LCP’s Football Analytics team who have developed TransferLab, an online football data scouting tool, have analysed results of football games across the big five European Leagues (the English Premier League, French Ligue 1, Germany’s Bundesliga, Italy’s Serie A and Spain’s La Liga), looking back over the past 6 seasons for comparative data.
The data shows that, while the introduction of the Video Assistant Referee (VAR) between 2017 and 2019 (depending on the league) reduced home advantage across Europe by around 14%, the remaining home advantage largely disappeared after there were no fans in the stadium following the pandemic. The average home advantage went down from 0.48 to just 0.10 points per game.
The key difference is that away teams have been scoring more goals when the ground is empty (average up from 1.19 to 1.38 goals per game), whereas home teams continue to score at broadly the same rate (1.55 down marginally to 1.52 goals per game).
|Number of games||8,642||898|
|Average home points advantage per game||0.48||0.10||-0.38|
|Average home goals per game||1.55||1.52||-0.03|
|Average away goals per game||1.19||1.38||0.19|
|Average total goals per game||2.74||2.90||0.16|
According to LCP, the fall off in home advantage due to empty stadiums was substantial once the 2019/20 season restarted, and has become even more established in the current season where, to all intents, it has disappeared on average across the 5 leagues.
The analysis, published in “What a Difference a Crowd Makes,” highlights that:
- The figures suggest that ‘away’ teams have been playing more adventurously and scoring more goals, while home sides are still scoring at pretty much the same rate as they did pre-Covid
- While the overall effect has been remarkably similar across all five leagues, there have been some interesting regional variations.
- In the German Bundesliga, away teams adapted very quickly to empty stadiums and dominated the final part of the 2019/20 season, whereas in England there was almost no impact on results until the current season – but we’re now seeing significantly more away wins.
- Post-Covid, Italy’s Serie A has seen a surge of goals and is now the highest scoring of the big five leagues, while at the same time in Spain La Liga has seen a slump in goalscoring.
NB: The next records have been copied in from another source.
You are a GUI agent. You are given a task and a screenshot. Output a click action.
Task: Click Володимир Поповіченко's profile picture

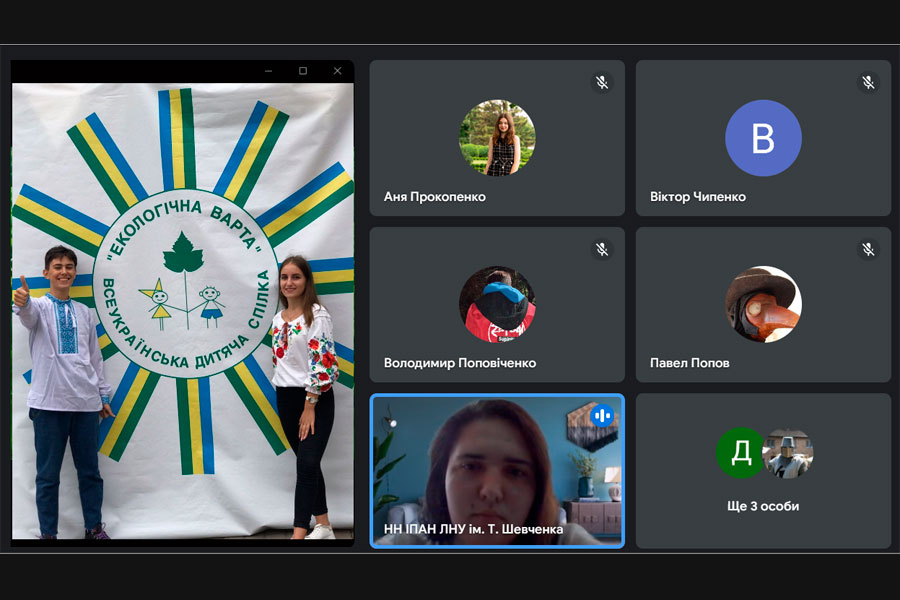[497, 304]
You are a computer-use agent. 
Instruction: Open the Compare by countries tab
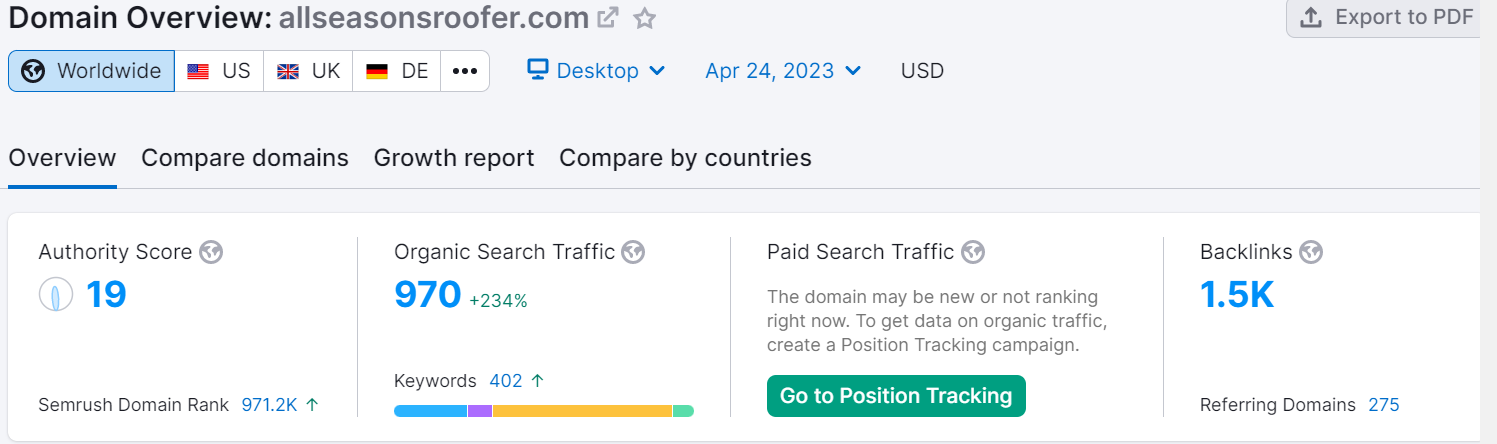click(x=685, y=158)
Bart Huby, Head of Football Analytics at LCP, commented: “Empty stadia have been an interesting, albeit very unwelcome, experiment providing lots of uniquely informative data. We’ll be monitoring closely what happens as crowds start to return. With areas in different Covid tiers having different rules on spectator levels, will changes in home advantage and goalscoring patterns persist into the era of restricted and then full crowd sizes?
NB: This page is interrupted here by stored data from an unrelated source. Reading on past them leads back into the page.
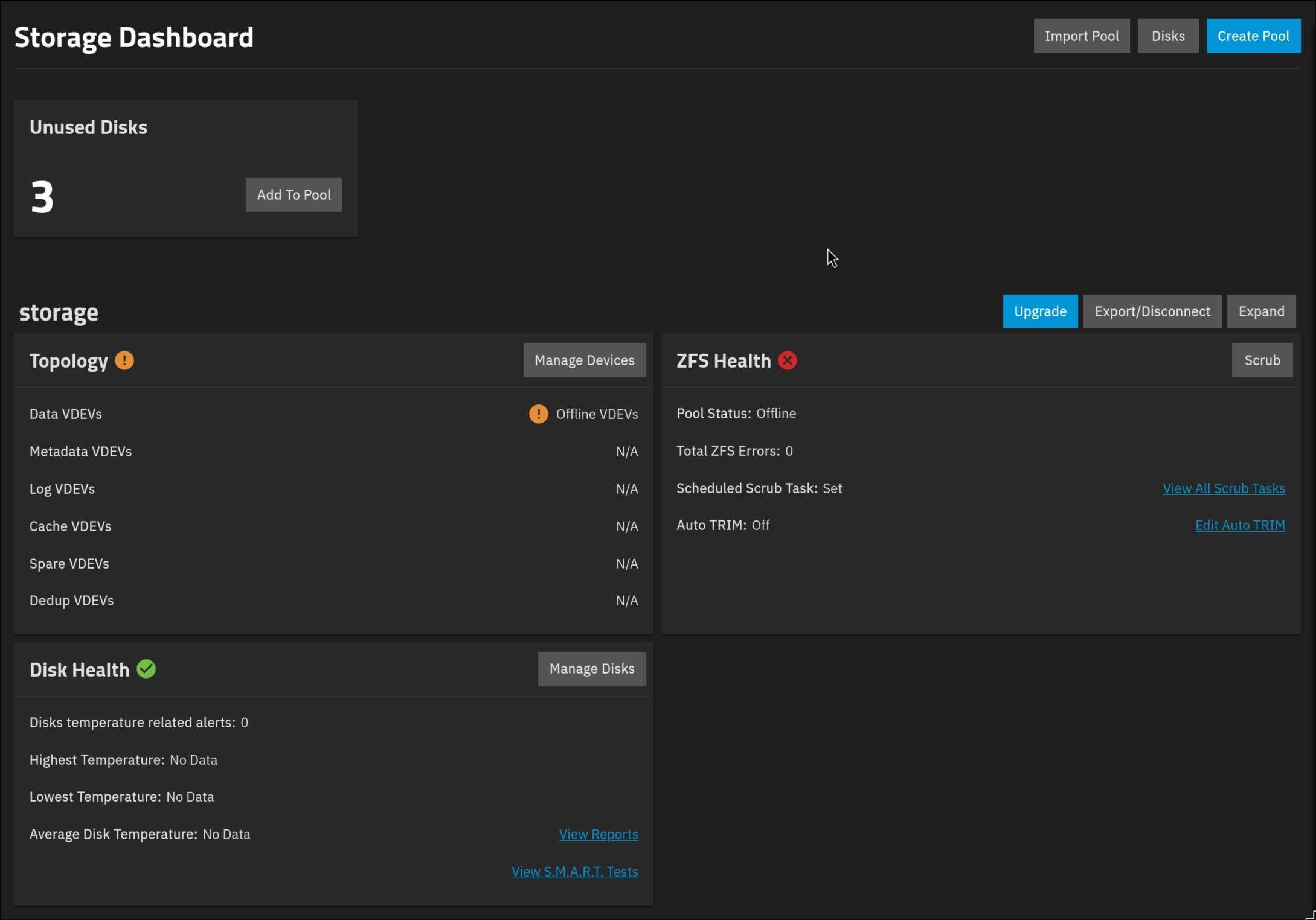
Task: Click the orange warning icon next to Offline VDEVs
Action: (538, 414)
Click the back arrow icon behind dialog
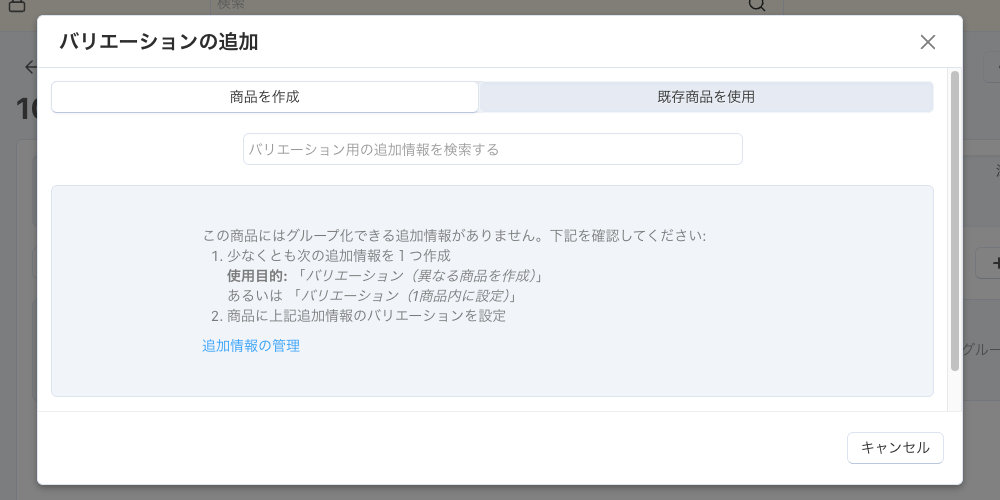This screenshot has height=500, width=1000. click(30, 67)
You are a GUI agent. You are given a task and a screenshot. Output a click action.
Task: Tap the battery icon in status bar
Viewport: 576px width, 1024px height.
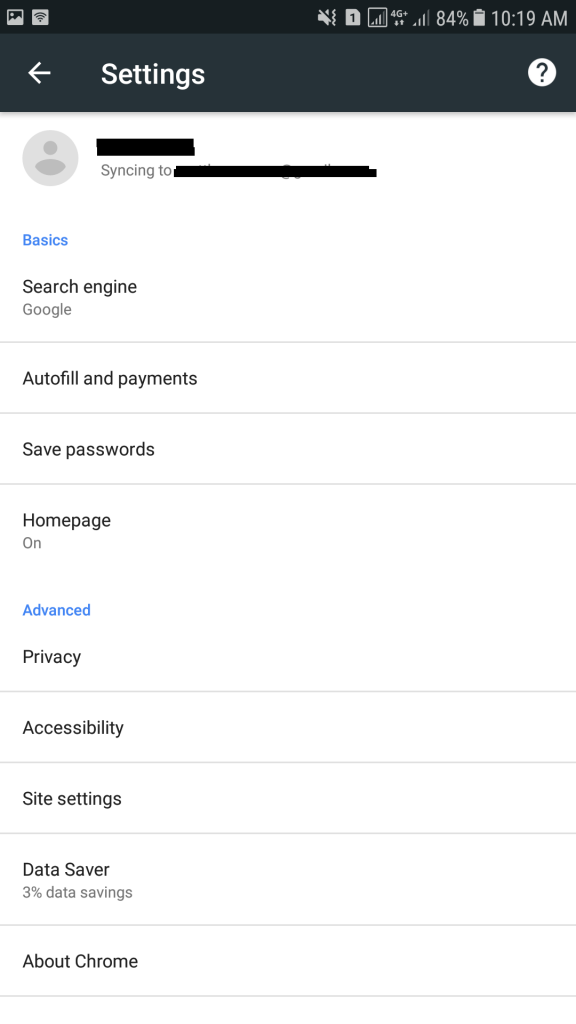(479, 18)
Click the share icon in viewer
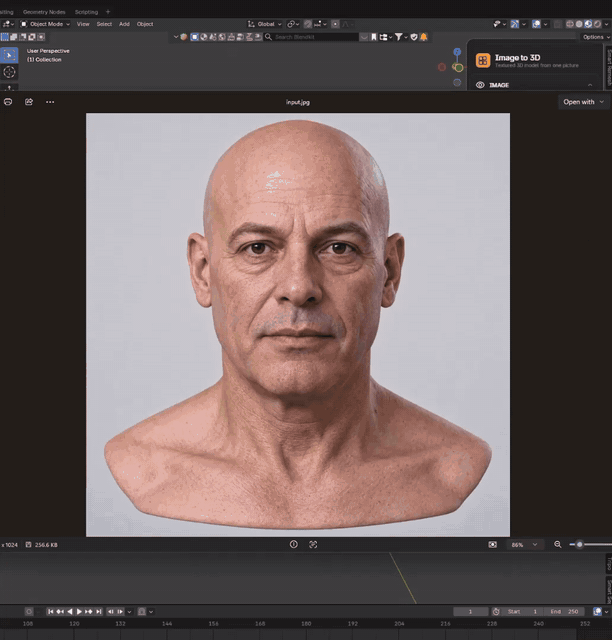 [29, 102]
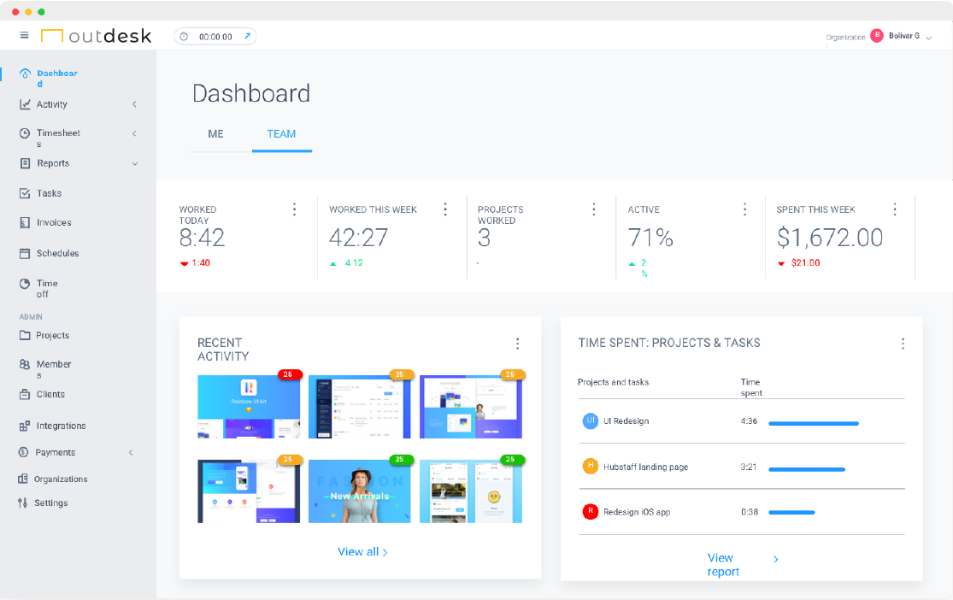The height and width of the screenshot is (600, 953).
Task: Click the Schedules calendar icon
Action: [25, 253]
“It’s clear that while the introduction of VAR technology led to a small reduction in home advantage, potentially because referees may be swayed by crowd reactions to unconsciously favour the home side, it is nothing compared to the impact of stadium attendance. It proves true the old adage that football fans are the 12th man.”
Ashley Mould, lead consultant in the LCP Football Analytics team, added “While there has been a clear trend across Europe in this sharp dip in home advantage, it has been fascinating to see the patterns across each of the European leagues and how they differ. In Italy, traditionally renowned for its stubborn catenaccio defences, empty stadia have resulted in an explosion of goalscoring - perhaps this is because, without crowd pressure, Italian sides have been freed up to play a more expansive game.
“In contrast, post-Covid Spain has seen a slump in goalscoring, with La Liga now by some distance the lowest scoring of these leagues. Maybe this is an extension of the Atletico Madrid effect – they’ve shown in recent years that strong defence can be the best way of competing with Real Madrid and Barcelona – and without crowds to express their dissatisfaction with defensive play, Spanish clubs may feel more comfortable playing this way.”